(Prompt):
From the entries below, write out exactly the lines between the line holding "The width and" and the line holding "the 会员信息 section", inclusive, excluding any pictures.

(Dataset records):
┌────────

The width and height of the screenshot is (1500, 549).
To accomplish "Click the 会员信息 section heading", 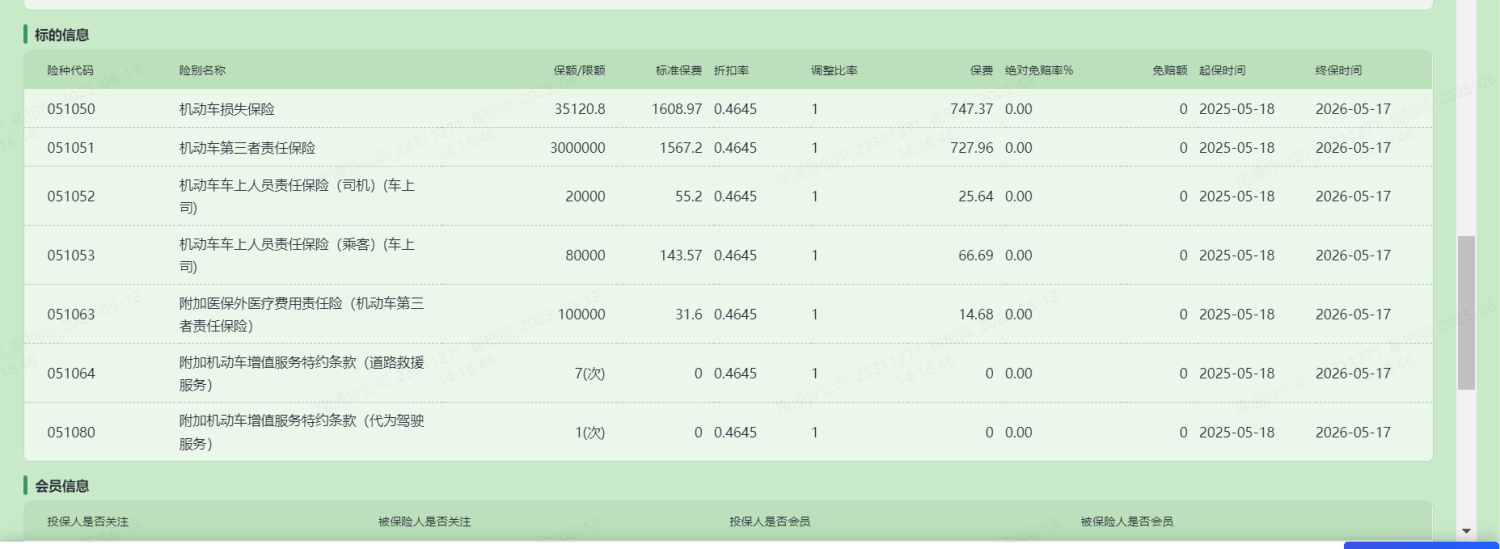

└────────
┌────────

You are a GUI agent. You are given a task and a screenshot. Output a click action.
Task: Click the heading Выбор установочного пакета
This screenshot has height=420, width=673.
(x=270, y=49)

└────────

(Task result):
The width and height of the screenshot is (1500, 549).
To accomplish "Click the 会员信息 section heading", 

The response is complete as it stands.